Der Herr Berichterstatter hat ja auch zum Ausdruck gebracht, daß der Berlin-Ausschuß die bisher getroffenen Entscheidungen als verheißungsvollen Anfang ansieht. Der Herr Minister hat dann vorhin ausgeführt, die Bundesregierung sei sich darin einig, daß diese Maßnahmen keinen Abschluß bedeuteten. Meine Damen und Herren, in diesen Formulierungen liegt doch ein sehr bedeutsamer Unterschied.
Ich möchte Ihnen sagen, Herr Minister, daß wir den Anfang und nicht den Abschluß sehen.
Namens meiner Fraktion möchte ich Ihnen ganz offen erklären: eine Beruhigung in dieser Frage kann erst dann eintreten, wenn das von uns aufgezeigte Ziel erreicht ist. Ich möchte hinzufügen: diese Beruhigung darf im Interesse Deutschlands und im Interesse Europas auch nicht eher eintreten. Es wird Aufgabe der Bundesregierung sein, die weiteren Beschlüsse zu fassen und für ihre Durchführung zu sorgen.

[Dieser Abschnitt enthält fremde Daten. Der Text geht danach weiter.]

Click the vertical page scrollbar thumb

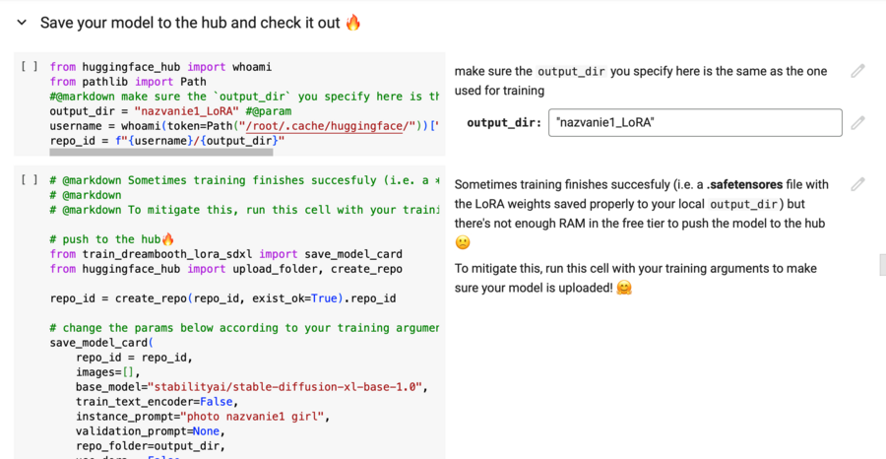point(881,265)
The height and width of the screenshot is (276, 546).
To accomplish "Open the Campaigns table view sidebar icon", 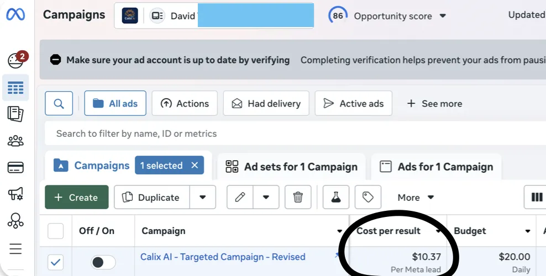I will pos(15,87).

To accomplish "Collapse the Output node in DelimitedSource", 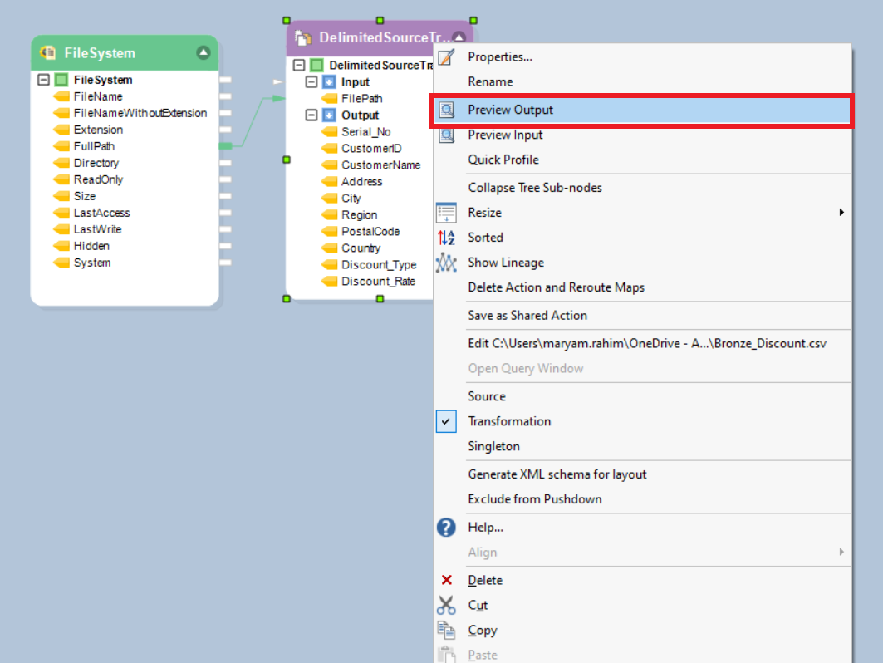I will pyautogui.click(x=312, y=115).
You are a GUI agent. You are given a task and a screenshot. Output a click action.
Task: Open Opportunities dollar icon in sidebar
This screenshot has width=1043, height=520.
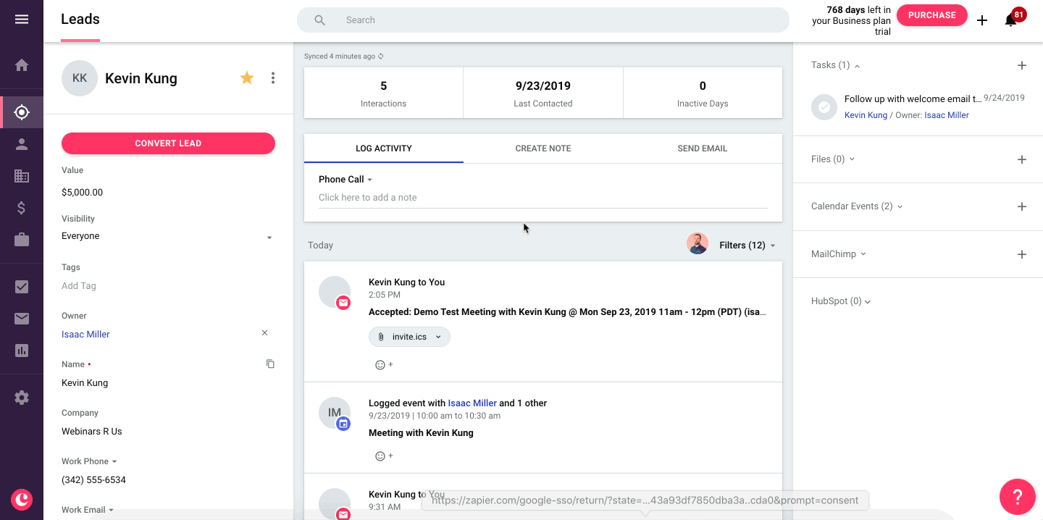tap(22, 208)
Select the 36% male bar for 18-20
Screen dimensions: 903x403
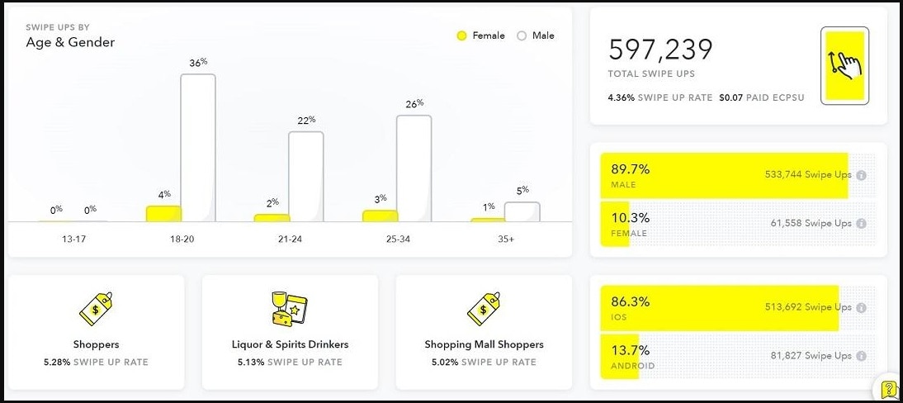pyautogui.click(x=198, y=148)
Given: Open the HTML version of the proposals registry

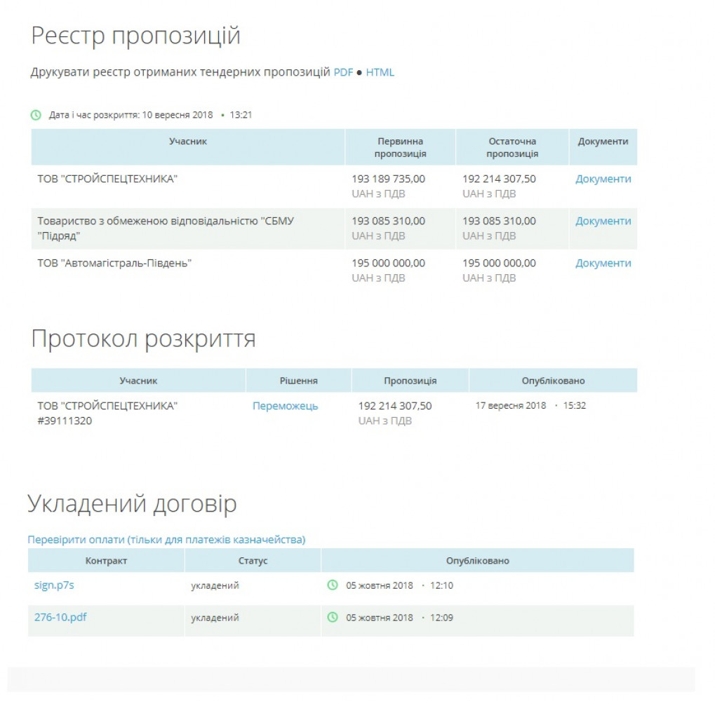Looking at the screenshot, I should tap(380, 72).
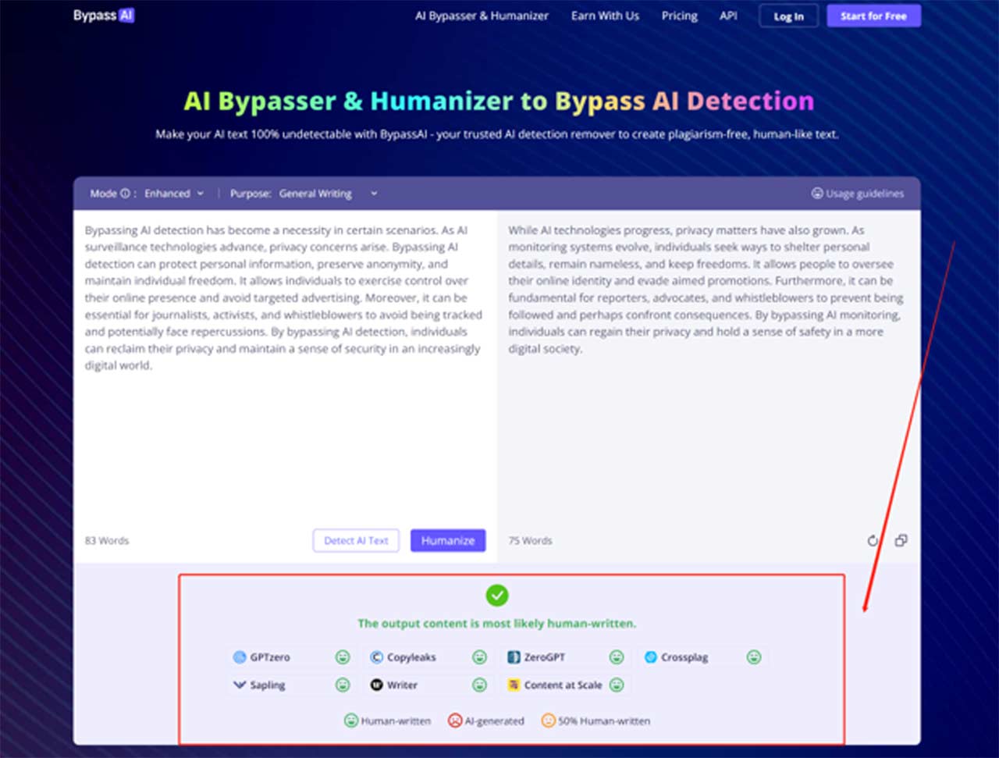Click the ZeroGPT detector icon
This screenshot has width=999, height=758.
pyautogui.click(x=514, y=657)
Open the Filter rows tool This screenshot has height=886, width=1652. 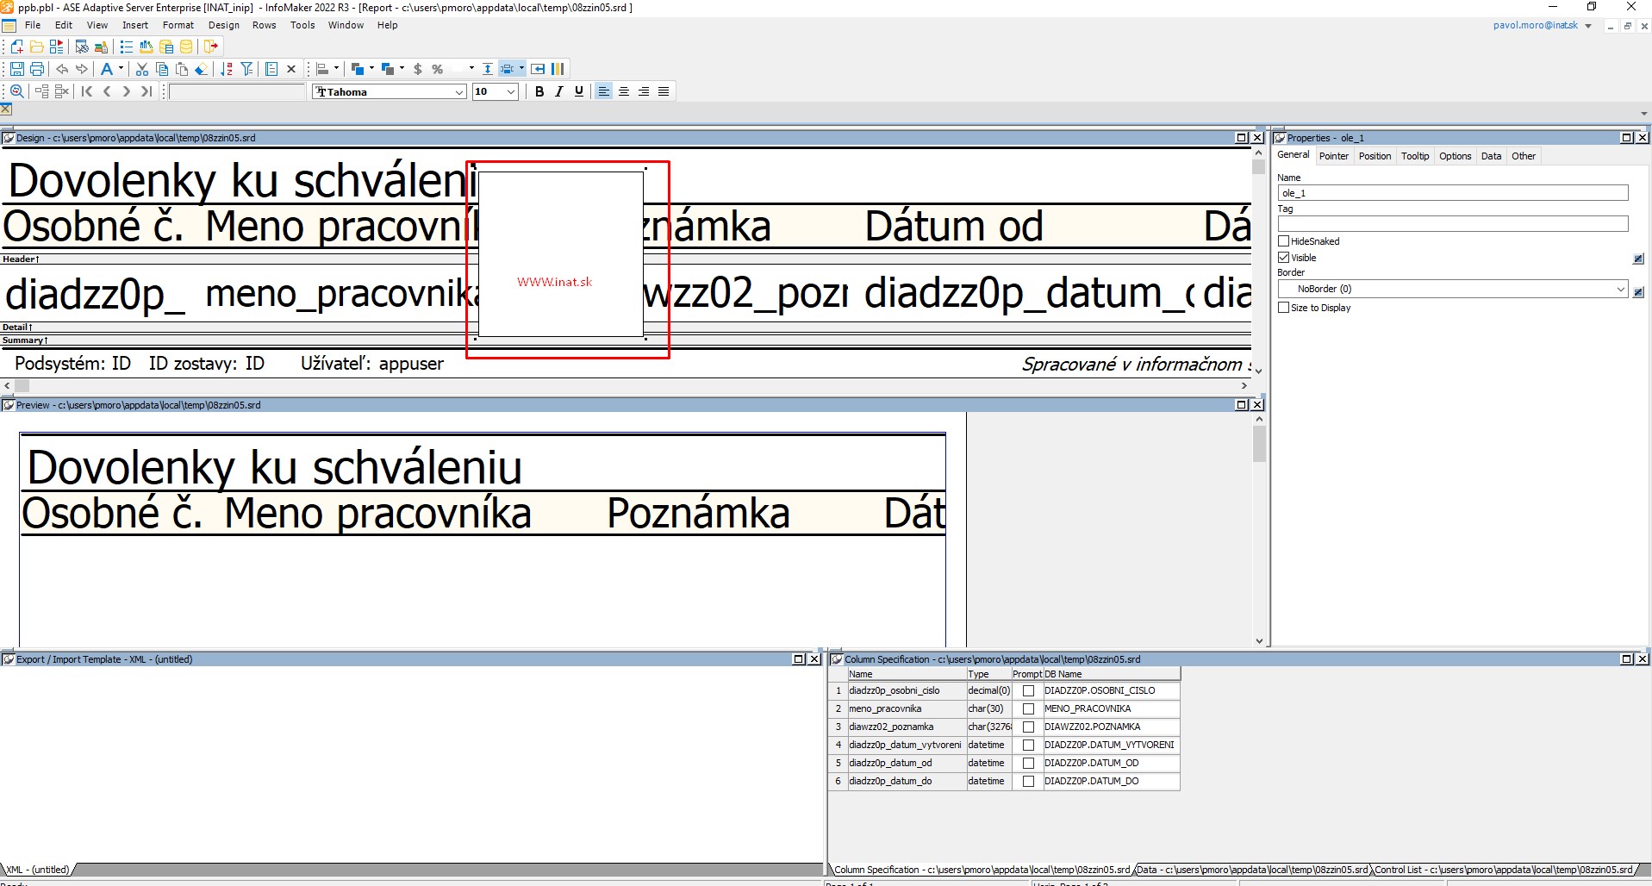(x=247, y=69)
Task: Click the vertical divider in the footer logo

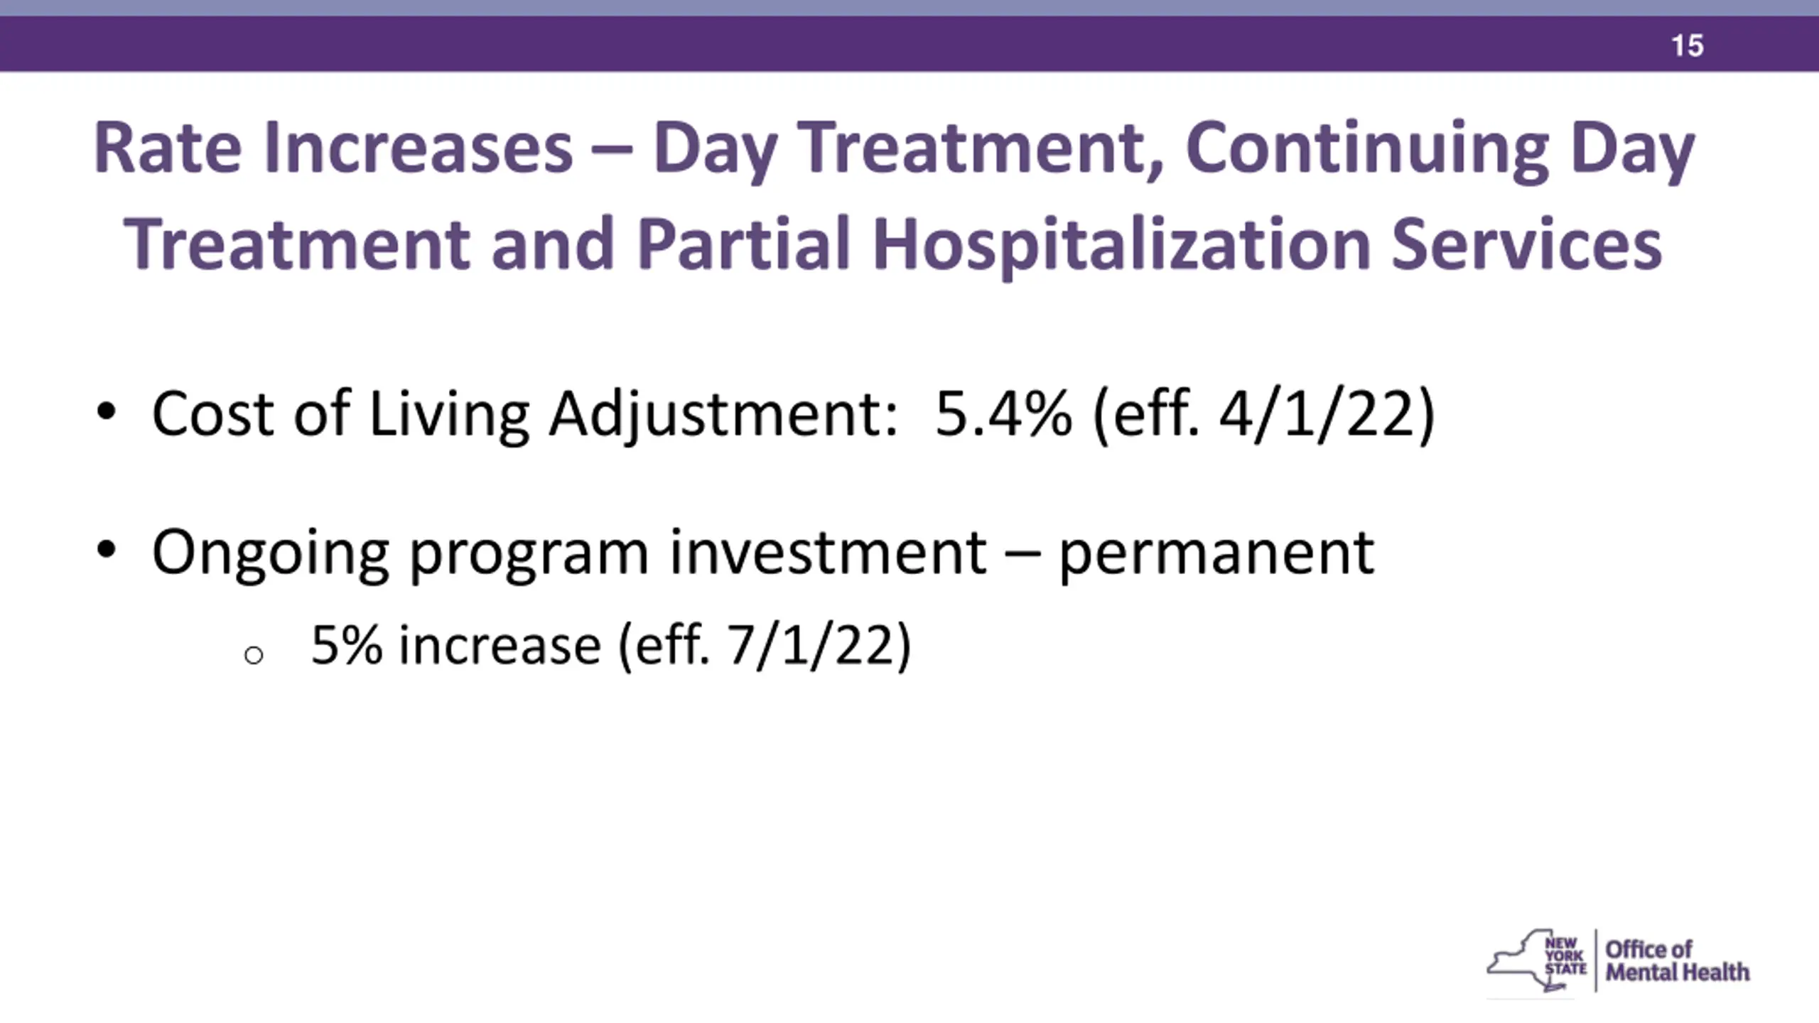Action: tap(1597, 960)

Der Herr Berichterstatter hat schon mit Nachdruck betont, daß auch der Berlin-Ausschuß der Auffassung ist, daß es sich hier um eine politische Aufgabe handelt. Wir müssen die Bundesregierung bitten, bei ihren Entschließungen immer zu beachten, daß es bei diesen Entscheidungen nicht nur um Berlin geht — übertreibend, Herr Minister, möchte ich sogar sagen. daß es nicht einmal in erster Linie um Berlin geht —, sondern daß es sich in erster Linie darum handelt, durch diese Maßnahmen dem deutschen Volk und der Welt zu zeigen, daß vom Bundesparlament und von der Bundesregierung alles geschieht, um ein einiges Deutschland mit der Hauptstadt Berlin möglichst schnell zu schaffen.